Revenue & Earnings Trends: In April 2010, the Transocean Deepwater Horizon drilling rig exploded and subsequently sunk in the Gulf of Mexico. The resulting oil spill caused immense damage to both BP, Transocean, and the entire region. Additionally, in November 2011 Transocean experienced another oil spill, this time off the coast of Brazil. Litigation stemming from both incidents has effected Transocean's income statements and balance sheets over the past several years (particularly in 2012). While all of the charges are still not entirely settled, it looks as though the worst is behind Transocean with revenue and income on a steady upswing since mid 2012 (links leading to detailed information about the litigation progress can be found at the end of this article).
Most Recent Earnings: The third quarter results emphatically beat Wall Street expectations in both earnings ($1.37 per share vs $1.06 per share expected) and revenue ($2.56 billion vs $2.48 billion expected). These increases were attributed to improving day rates and better rig utilization (rig utilization was up to 83% from 80% in the prior quarter). Both of the preceding metrics are vitally important due to the implication of trends in supply and demand.
Forward Looking Statements: Transocean management has cautiously guided for continuing increases in revenue, net income, and profit margins over the course of 2014.
Backlog: As of October 16th, 2013 the contract backlog was $29.8 billion or about three times last years revenue total. The majority of the backlog contracts are for ultra-deep water rigs which garner the highest day rates.
Wall Street Concerns: Recently, a slew of sell side analysts weighed in on Transocean, cutting expectations and price targets. The most frequently expressed concern is the Fear of decreased utilization --analysts predict that the increase supply of new rigs coming online in 2014 will force down day rates as well as utilization rates, materially affect income. After reading though multiple quarterly and yearly reports however, it appears that the majority of these new rigs are either replacing old rigs or are being built for a specific contract. I have substantial doubts that the mitigating effect of replacement and new allocation, as opposed to strict addition, is being accurately accounted for in analyst's models.
BONUS: The Icahn effect - In the past year, Icahn has coerced several policies that are nearly certain to extract additional shareholder value.

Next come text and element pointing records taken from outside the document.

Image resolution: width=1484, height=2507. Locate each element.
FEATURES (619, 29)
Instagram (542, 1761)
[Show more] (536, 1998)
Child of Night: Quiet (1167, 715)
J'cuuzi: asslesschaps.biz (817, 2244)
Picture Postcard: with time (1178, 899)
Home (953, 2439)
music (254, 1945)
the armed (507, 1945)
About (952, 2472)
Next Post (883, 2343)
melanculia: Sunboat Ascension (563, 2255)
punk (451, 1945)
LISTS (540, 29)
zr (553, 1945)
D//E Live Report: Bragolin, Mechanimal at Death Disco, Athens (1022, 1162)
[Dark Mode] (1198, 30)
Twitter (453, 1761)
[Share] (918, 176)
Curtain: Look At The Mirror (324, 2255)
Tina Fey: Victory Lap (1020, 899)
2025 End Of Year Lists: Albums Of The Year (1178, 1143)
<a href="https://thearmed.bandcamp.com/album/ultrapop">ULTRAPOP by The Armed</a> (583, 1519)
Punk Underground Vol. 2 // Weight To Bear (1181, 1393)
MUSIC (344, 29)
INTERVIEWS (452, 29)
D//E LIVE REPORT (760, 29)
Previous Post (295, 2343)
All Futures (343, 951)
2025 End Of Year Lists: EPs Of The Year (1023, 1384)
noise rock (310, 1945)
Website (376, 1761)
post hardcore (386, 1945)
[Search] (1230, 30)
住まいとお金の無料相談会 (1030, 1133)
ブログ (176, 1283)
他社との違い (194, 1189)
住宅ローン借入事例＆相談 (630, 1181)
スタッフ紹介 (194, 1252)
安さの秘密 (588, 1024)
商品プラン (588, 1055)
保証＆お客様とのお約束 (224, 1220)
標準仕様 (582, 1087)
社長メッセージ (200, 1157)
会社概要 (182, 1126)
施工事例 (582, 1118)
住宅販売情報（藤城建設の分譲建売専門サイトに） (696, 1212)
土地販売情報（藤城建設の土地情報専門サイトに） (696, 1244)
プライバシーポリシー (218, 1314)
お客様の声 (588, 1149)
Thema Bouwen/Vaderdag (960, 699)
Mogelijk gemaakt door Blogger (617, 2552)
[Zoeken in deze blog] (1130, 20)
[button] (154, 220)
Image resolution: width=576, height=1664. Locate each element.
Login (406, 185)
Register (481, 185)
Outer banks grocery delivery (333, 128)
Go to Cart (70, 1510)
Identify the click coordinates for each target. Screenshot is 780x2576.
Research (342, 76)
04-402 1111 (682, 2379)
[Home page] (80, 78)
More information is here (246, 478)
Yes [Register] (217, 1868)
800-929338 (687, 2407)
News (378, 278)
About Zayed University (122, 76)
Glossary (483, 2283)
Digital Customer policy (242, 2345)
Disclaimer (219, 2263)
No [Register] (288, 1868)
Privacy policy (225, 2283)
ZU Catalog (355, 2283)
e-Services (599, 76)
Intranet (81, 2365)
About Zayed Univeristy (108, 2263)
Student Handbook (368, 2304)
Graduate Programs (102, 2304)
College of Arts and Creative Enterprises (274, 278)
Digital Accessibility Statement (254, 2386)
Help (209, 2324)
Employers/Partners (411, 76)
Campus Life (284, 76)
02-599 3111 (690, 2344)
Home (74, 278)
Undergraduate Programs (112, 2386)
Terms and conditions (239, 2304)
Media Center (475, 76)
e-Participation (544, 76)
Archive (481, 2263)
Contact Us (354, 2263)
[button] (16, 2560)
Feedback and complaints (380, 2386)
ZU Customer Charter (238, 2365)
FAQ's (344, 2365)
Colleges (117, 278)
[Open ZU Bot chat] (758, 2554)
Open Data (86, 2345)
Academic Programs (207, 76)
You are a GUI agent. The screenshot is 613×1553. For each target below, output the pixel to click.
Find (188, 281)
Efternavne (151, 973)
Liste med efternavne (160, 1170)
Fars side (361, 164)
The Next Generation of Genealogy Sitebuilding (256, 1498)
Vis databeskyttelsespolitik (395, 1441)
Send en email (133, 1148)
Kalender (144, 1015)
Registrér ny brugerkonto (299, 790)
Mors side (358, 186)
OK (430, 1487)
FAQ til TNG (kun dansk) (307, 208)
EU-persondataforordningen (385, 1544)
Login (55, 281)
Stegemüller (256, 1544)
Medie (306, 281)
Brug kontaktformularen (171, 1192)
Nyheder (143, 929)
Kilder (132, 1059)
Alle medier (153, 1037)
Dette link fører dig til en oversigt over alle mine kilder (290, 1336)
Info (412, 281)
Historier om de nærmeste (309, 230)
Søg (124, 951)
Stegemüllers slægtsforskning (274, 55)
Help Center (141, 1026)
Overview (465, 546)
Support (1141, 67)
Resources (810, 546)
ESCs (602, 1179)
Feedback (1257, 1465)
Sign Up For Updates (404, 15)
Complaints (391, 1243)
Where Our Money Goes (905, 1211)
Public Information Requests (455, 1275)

- Cut the number of board seats from 14 down to 11. At the same time Icahn has put two of his own people on the new 11 person board.
- Increased the 2014 dividend payout to $3 per share (from $2.24 per share), representing a yield of 6.78%.
- Road mapped a $800 million margin expansion program to be implemented and fully realized by 2015. The margin expansion will come as a result of increased operating efficiency and debt reduction measures.
- Plans for a Master Limited Partnership spin off which will reduce the effective tax rate.
Conclusion: It is worth noting at this point that the conclusion reached herein is the author's opinion and not a matter of fact. I strongly encourage all readers to form their own conclusion based, not only on this article, but their own personal research. Having said that, I am exceptionally optimistic about the future for Transocean. Even without Carl Icahn's influence the company's prospects appear to be extremely under appreciated. It seems very probable that Transocean is finally shaking off the remaining ill effects of the Macando Gulf of Mexico spill. Now, back on solid footing and with Icahn in the mix, Transocean's current share price represents a material discount to intrinsic value. That is not to say the shares are destine to move higher in the short term, it is impossible to determine exactly when the market sentiment will shift, only that they currently represent a sufficient margin of safety for the long term investor willing to wait out the market.